Umgang mit geogen arsenhaltigen Böden

In Bayern, insbesondere in Südbayern können immer wieder Böden angetroffen werden, die natürlich (geogen) erhöhte Arsengehalt (>20 mg/kg) aufweisen. Folgende Böden können nach derzeitigem Kenntnisstand (2014) vorrangig betroffen sein:

  • Eisenhaltige Sande, Kiessande und Kiese in Verbindung mit schluffig-tonigen Zwischenlagerungen der Oberen Süßwassermolasse
  • Ältere Deckenschotter bzw. Terrassenschotter
  • Gut belüftete (oxidierte) Niedermoorbereiche in Verbindung mit (Anmoor)Gleyen, Flussmergeln und Hochflutlehmen
  • Mergelige Verwitterungen der Alpen
  • Tonig-mergelige Sedimente des Riesbeckens

Natürlich erhöhte Arsengehalte im Boden stellen grundsätzlich keinen Anlass zur Besorgnis dar, da das Arsen im Boden gebunden und nur unter bestimmten Bedingungen mobil wird. Im Zuge von Baumaßnahmen können die erhöhten Arsengehalte allerdings problematisch werden, sobald der Bodenaushub nicht an Ort und Stelle verbleiben kann, sondern andernorts verbracht werden muss.
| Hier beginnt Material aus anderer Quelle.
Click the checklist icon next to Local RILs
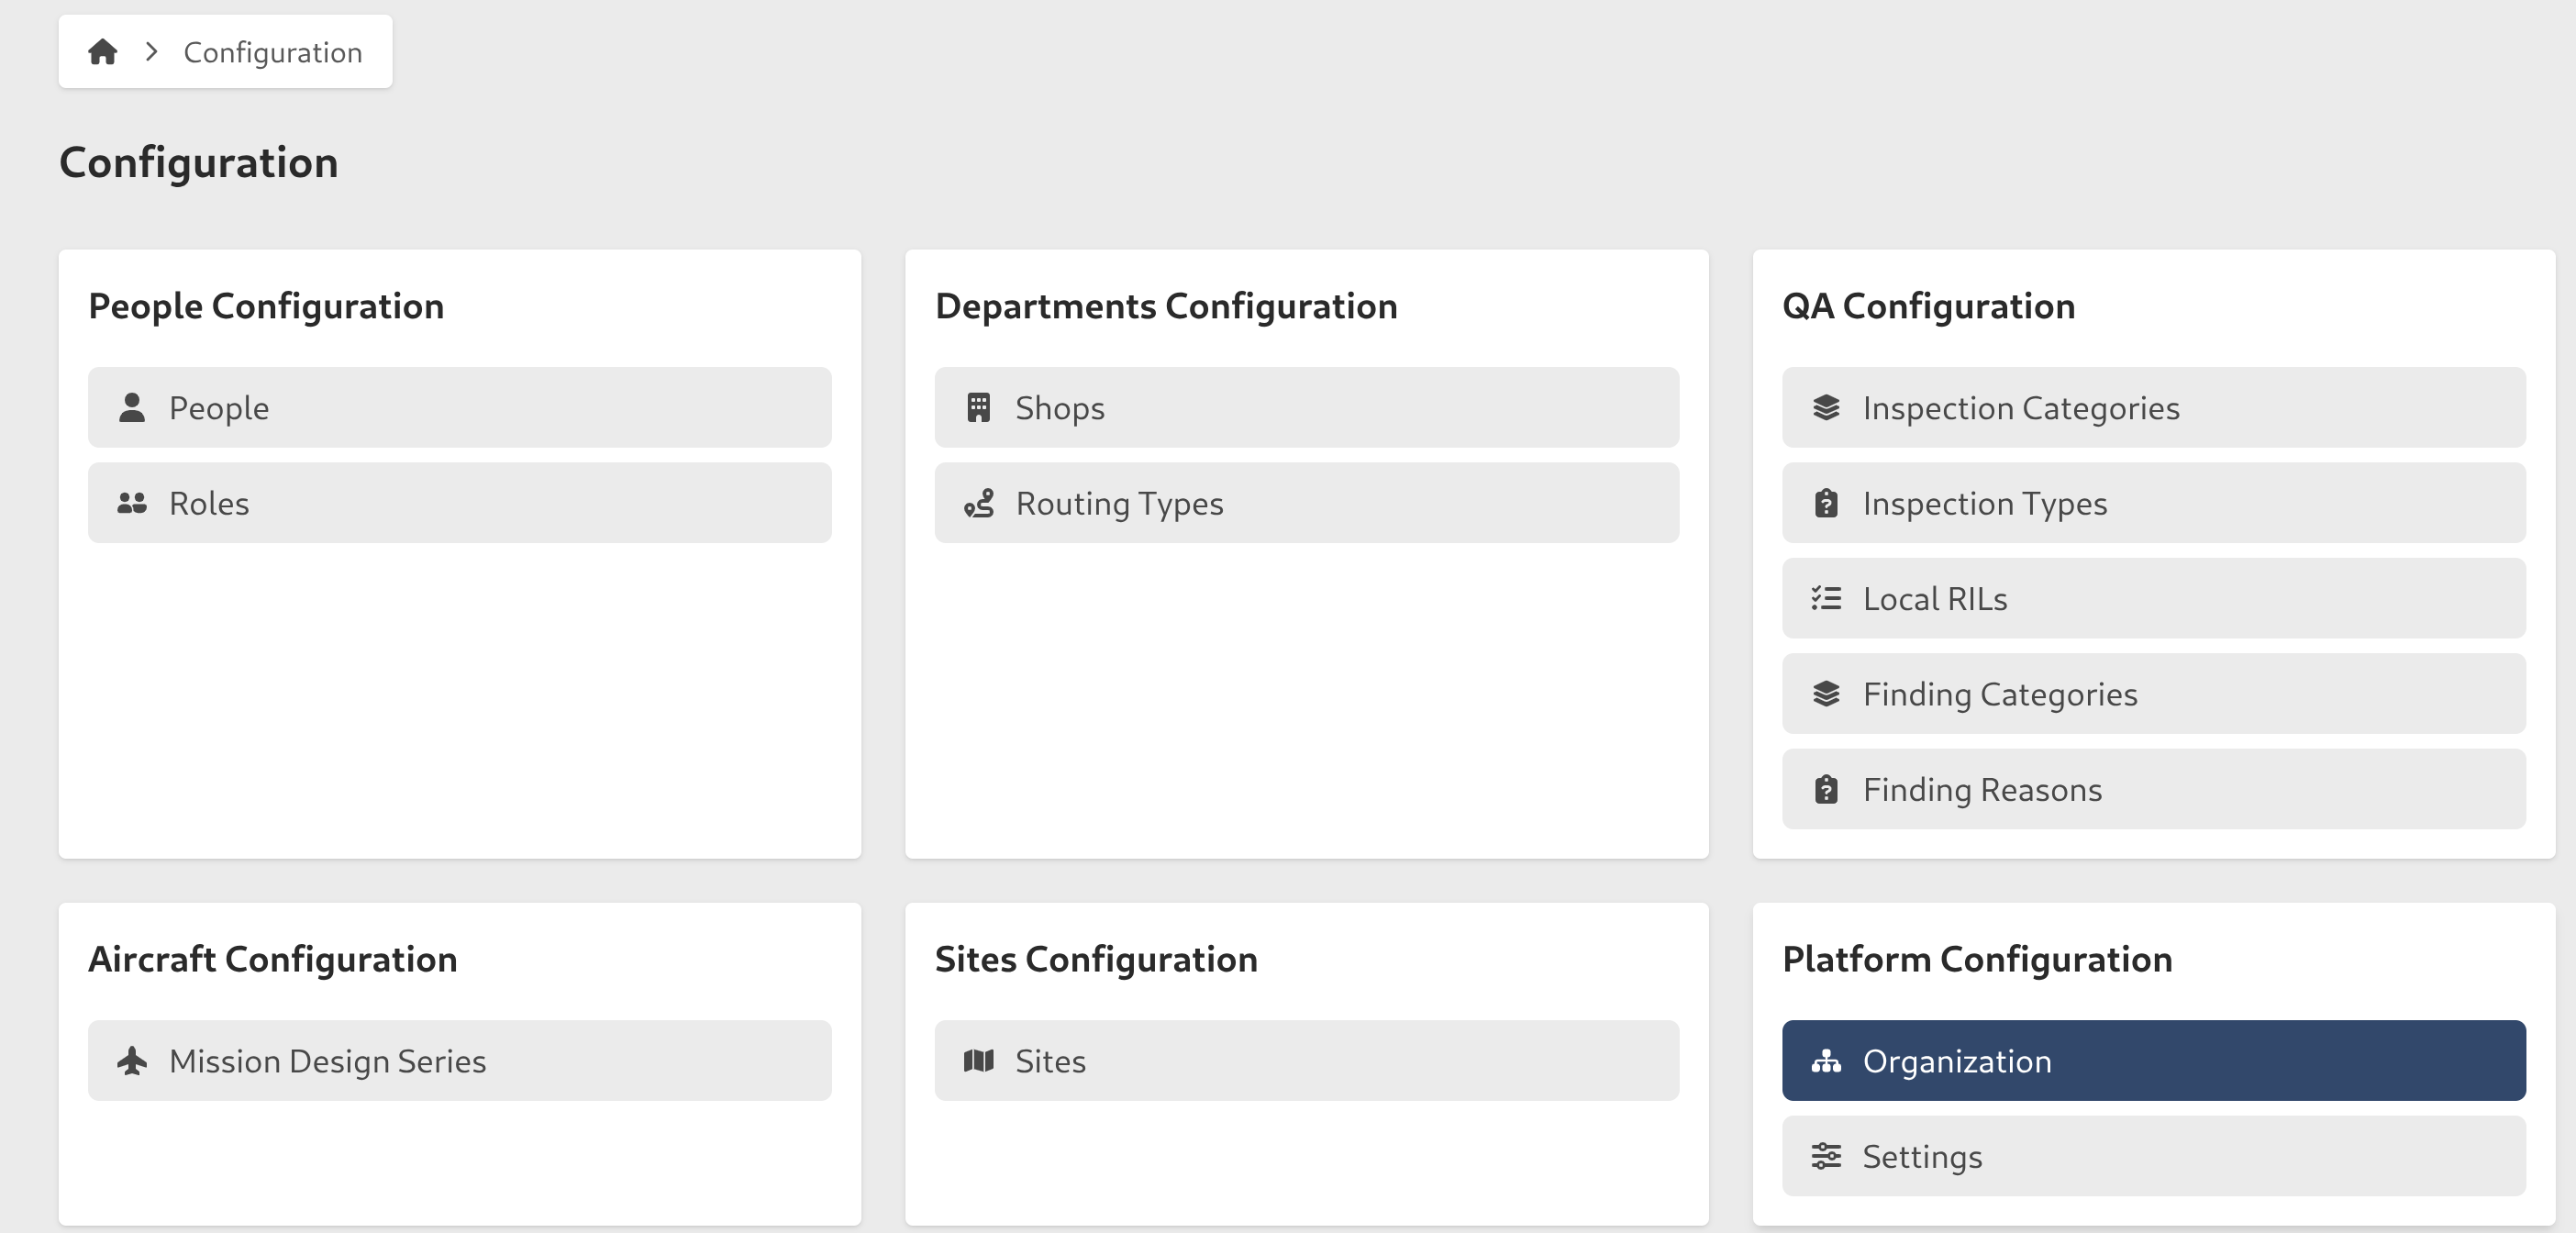 click(x=1826, y=598)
Die Handlungshilfe fasst die Erkenntnisse und Empfehlungen einer Projektgruppe für den Umgang mit geogen arsenhaltigen Boden zusammen, die im Auftrag des StMUV unter Mitwirkung des LfU, des LGL und der LfL, der Wasserwirtschaftsämter Kempten und Donauwörth und der Landratsämter Günzburg und Unterallgäu sowie der AELF Krumbach und Augsburg und der Regierung von Schwaben gebildet wurde.
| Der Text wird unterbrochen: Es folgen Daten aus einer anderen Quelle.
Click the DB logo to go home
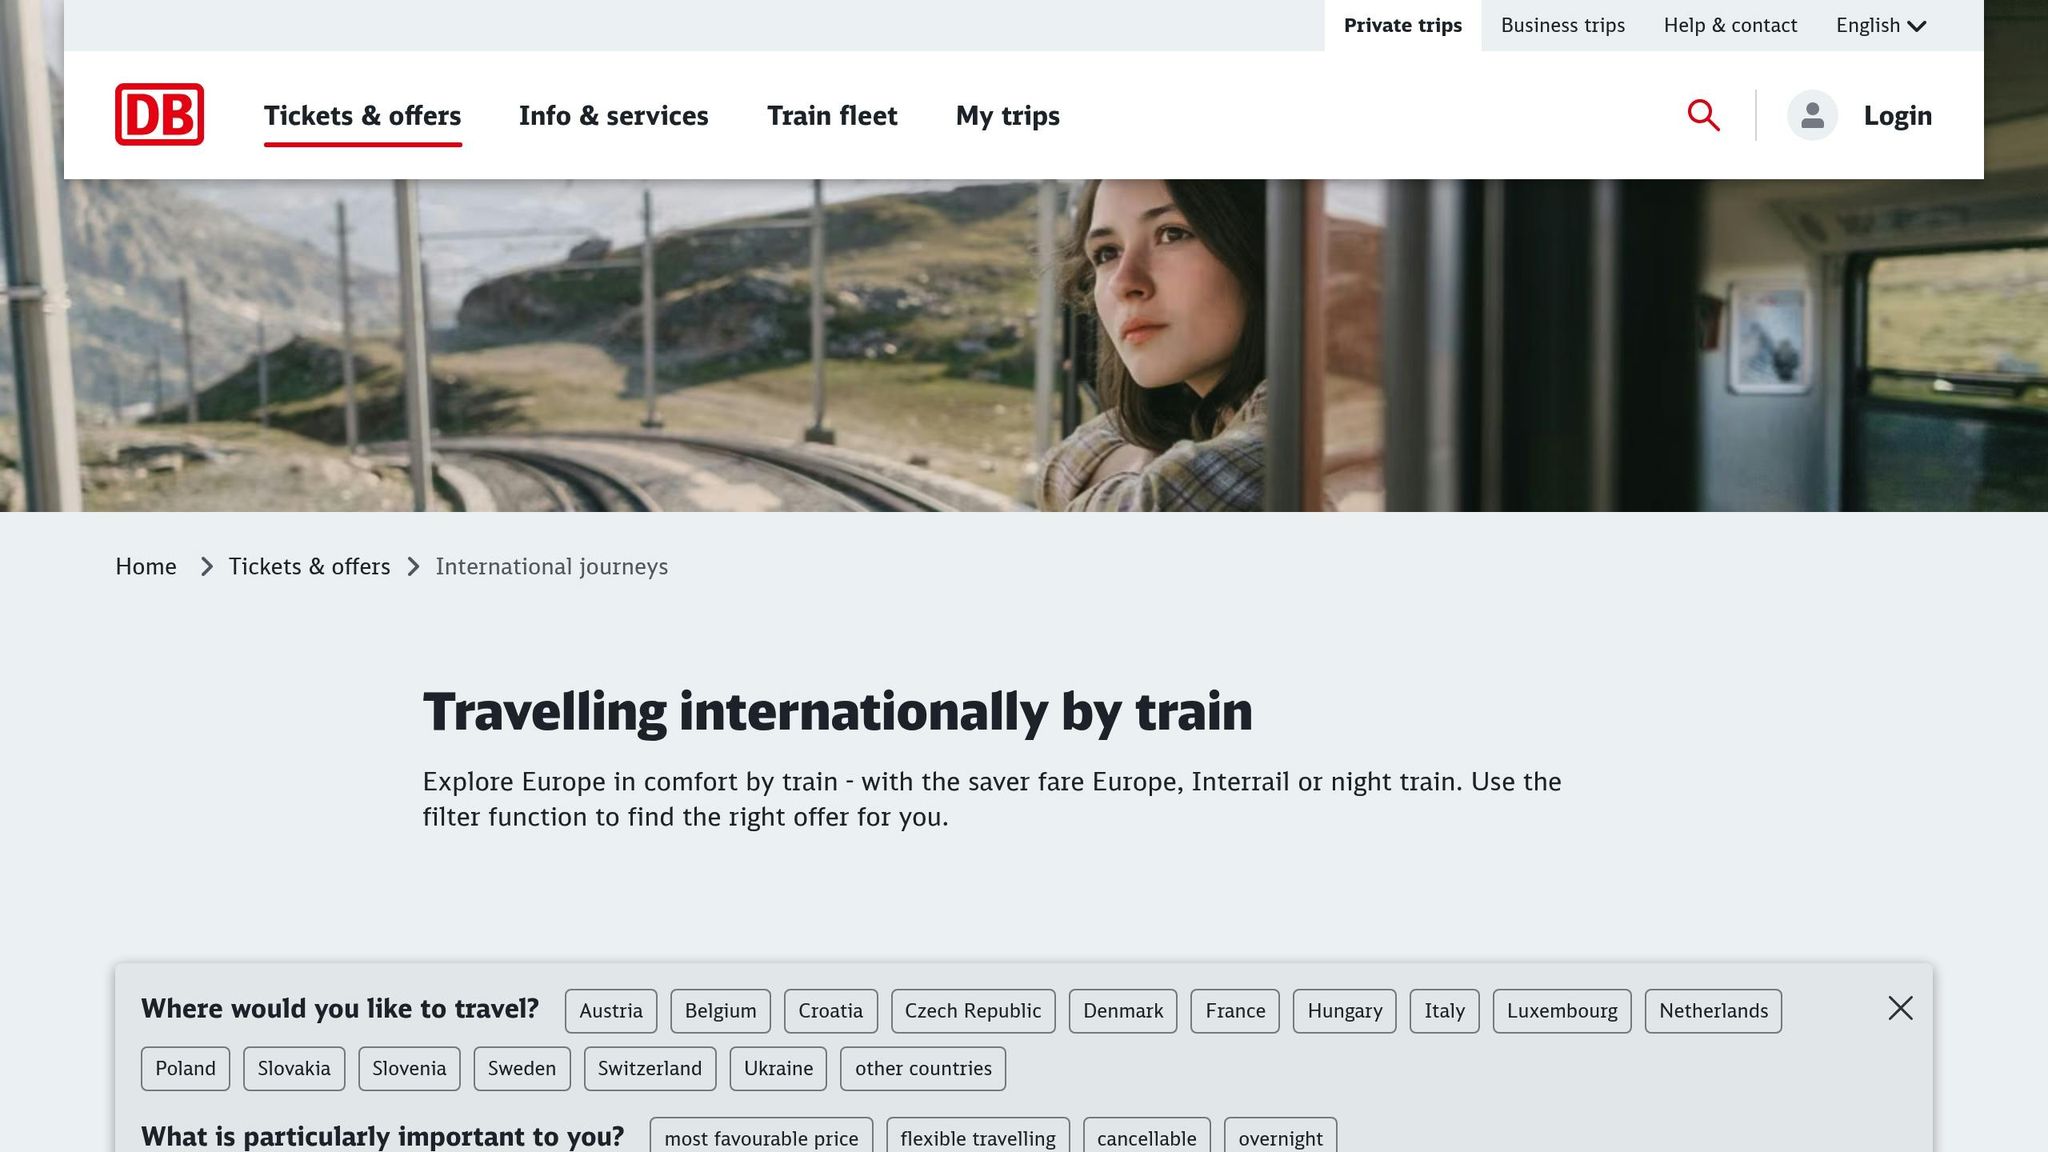 (x=155, y=115)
Neben Begriffsdefinitionen und dem geowissenschaftlichen Hintergrund der geogenen Arsenbelastung in Böden Südbayerns wird in einem weiteren Kapitel auf die rechtlichen Grundlagen der stofflichen Betrachtung von Böden allgemein sowie in den einzelnen Wirkungspfaden eingegangen. Den Schwerpunkt der Handlungshilfe bildet der Umgang von geogen arsenhaltigem Bodenmaterial im Rahmen von Bauleitplanung und Baumaßnahmen. Hierzu werden für überschüssiges, kritisches Bodenmaterial im Rahmen der rechtlichen Möglichkeiten mehrere Verwertungswege aufgezeigt, die vor allem vom Organikgehalt des Bodenmaterials abhängen.
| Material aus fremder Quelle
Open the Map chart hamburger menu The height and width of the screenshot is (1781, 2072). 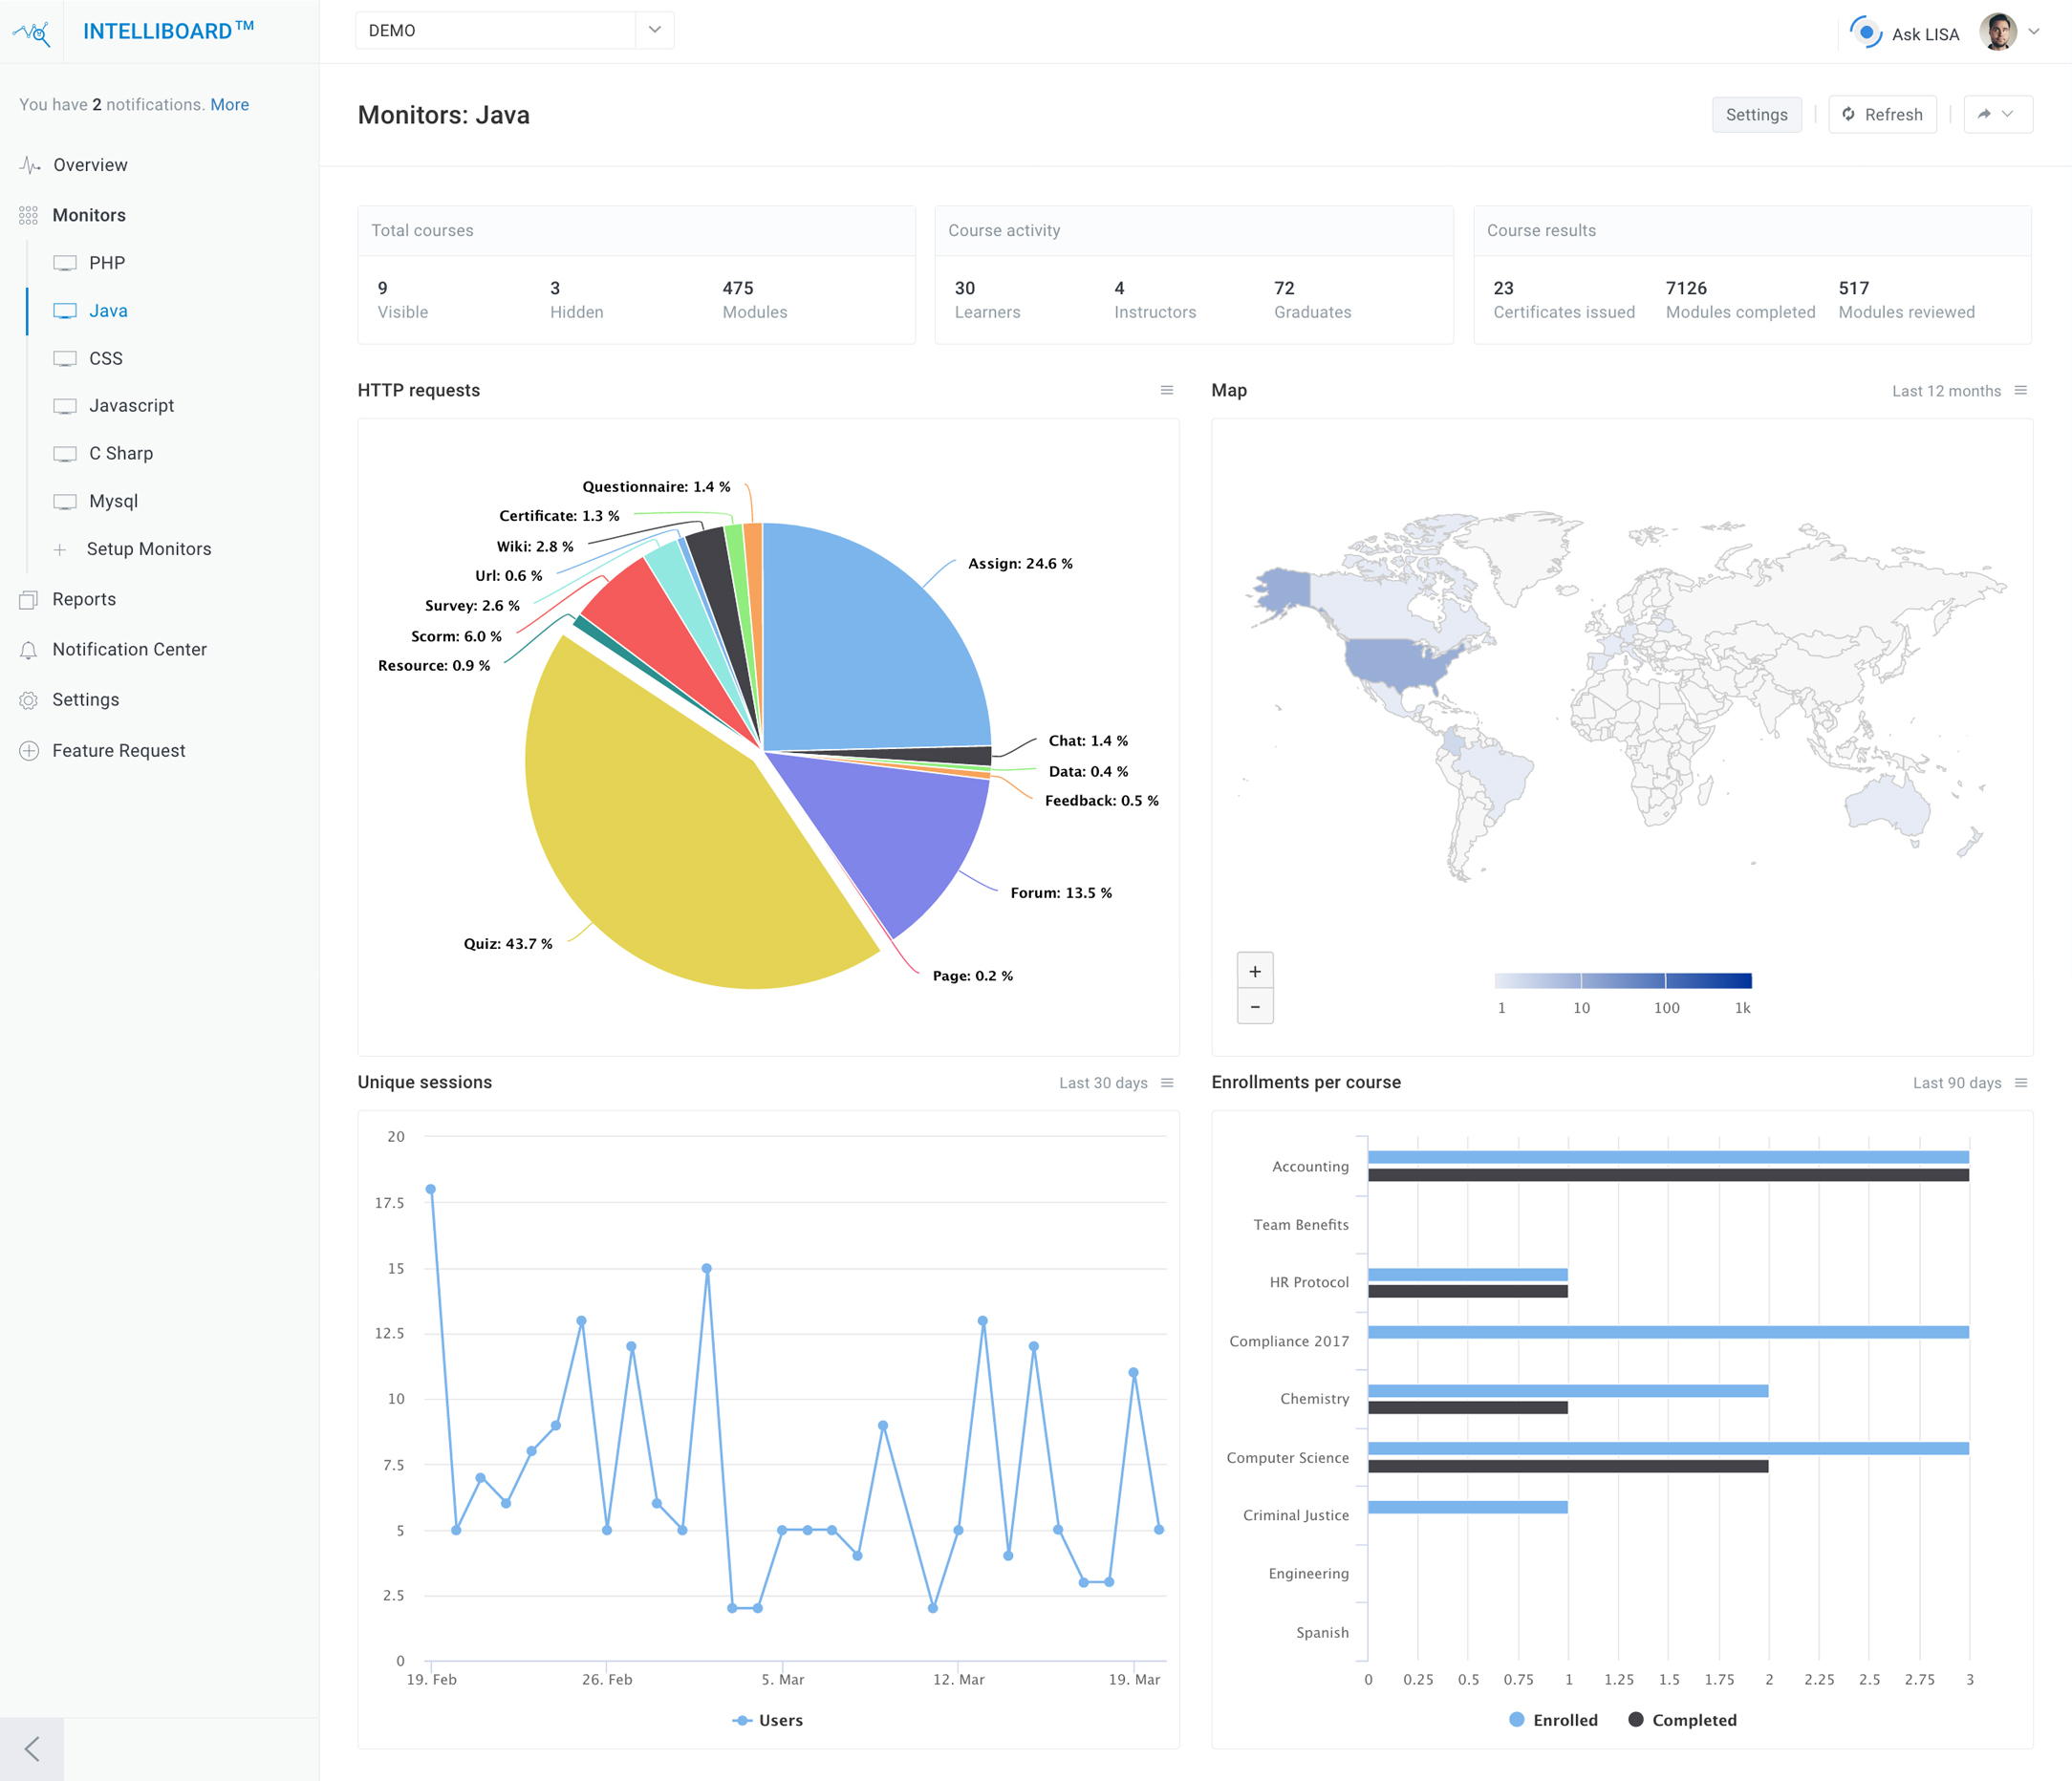(2020, 390)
In einem derzeit laufenden Projekt geht das LfU der genaueren Verbreitung von Böden mit erhöhten Arsengehalten nach (vgl. "Hinweiskarten zu geogenem Arsen in Südbayern"). Als Ergebnis werden für die Landkreise bzw. kreisfreien Städte des Projektgebietes vollzugsunterstützende Hinweiskarten zu Böden mit natürlich erhöhten Arsengehalten zur Verfügung stehen.